Three Important Things
1. WebText
Web scrapes like the Common Crawl suffer from many data quality issues, and also likely contain data used in the test set of various NLP evaluation tasks. Due to the difficulty of data filtering, the authors created a new dataset called WebText that scraped the content from all outbound links from Reddit, which acts as a filter for content that may be interesting to humans.
They did not follow Wikipedia links to avoid overlaps with the Wikitext dataset.
2. Byte Pair Encoding (BPE)
Many other language models at the time performed extensive pre-processing on the input, such as lower-casing and tokenization. This restricts the generality of the output that it can produce.
On the other extreme, a possible approach is to use byte-level encoding, which allows the full range of UTF-8 bytes to be captured.

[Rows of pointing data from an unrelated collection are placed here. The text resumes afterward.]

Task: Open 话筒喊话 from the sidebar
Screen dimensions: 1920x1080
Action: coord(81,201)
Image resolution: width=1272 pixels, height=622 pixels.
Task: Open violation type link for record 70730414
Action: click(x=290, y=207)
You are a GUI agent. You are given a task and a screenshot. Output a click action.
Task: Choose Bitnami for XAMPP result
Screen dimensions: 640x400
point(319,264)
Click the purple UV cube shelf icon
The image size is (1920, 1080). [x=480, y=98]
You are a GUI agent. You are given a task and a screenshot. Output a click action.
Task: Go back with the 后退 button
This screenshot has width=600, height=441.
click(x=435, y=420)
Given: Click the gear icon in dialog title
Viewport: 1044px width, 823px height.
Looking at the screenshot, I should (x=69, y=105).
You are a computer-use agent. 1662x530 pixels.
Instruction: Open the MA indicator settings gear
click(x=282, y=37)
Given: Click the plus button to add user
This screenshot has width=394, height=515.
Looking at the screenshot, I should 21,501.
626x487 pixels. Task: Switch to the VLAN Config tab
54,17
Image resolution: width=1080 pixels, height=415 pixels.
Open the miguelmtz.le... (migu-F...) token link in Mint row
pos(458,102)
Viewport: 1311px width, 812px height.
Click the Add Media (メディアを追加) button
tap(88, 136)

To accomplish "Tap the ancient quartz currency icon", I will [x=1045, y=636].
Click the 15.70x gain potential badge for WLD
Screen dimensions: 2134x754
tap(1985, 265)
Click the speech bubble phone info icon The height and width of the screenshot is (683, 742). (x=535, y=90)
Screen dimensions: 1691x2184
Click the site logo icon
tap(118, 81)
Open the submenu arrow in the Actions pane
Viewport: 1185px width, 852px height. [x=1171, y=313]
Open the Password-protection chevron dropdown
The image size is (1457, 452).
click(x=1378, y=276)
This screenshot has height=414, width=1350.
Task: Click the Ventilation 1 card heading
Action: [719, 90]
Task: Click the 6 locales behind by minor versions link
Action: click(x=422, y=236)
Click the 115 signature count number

However, this performed worse in practice than word-level embeddings, a behavior that was also replicated in the author’s experiments.
Instead, the authors use byte pair encoding (BPE), which starts with byte-level encodings before merging the more common byte pairs into a single token. A good explanation of BPE is given in this HuggingFace tutorial.
The authors modified BPE such that instead of greedily merging characters that could result in sub-optimal tokens, they prevent merges across character categories, with the exception of spaces.
3. Overlaps between Training and Test Data
The authors noted that the increasing sizes of the web crawls used for training large language models are directly responsible for small incremental sizes in improvements, due to overlaps between the crawled data and the test set.
To investigate this further, they constructed a Bloom filter using 8-grams and sought to find overlaps between the test and training sets. The worst culprit that they found was 1BW, which has a 13.2% overlap between its train and test set.
Most Glaring Deficiency
There still exist significant overlaps between the WebText train and test data. It is worth attempting to de-duplicate such overlaps by removing passages that appear in the test set from the train set, though this would require a much more complicated hashing scheme than Bloom filters, which is not capable of identifying the source of collisions. However, this would still be very valuable to the ML research community by having a more objective and accurate standard.
Conclusions for Future Work
Be aware of unintentional information leaks from training to test data. This is becoming increasingly unavoidable due to the increasing scale of training data that is scraped, and hence one should be wary about the source of minute performance gains with respect to the training set used.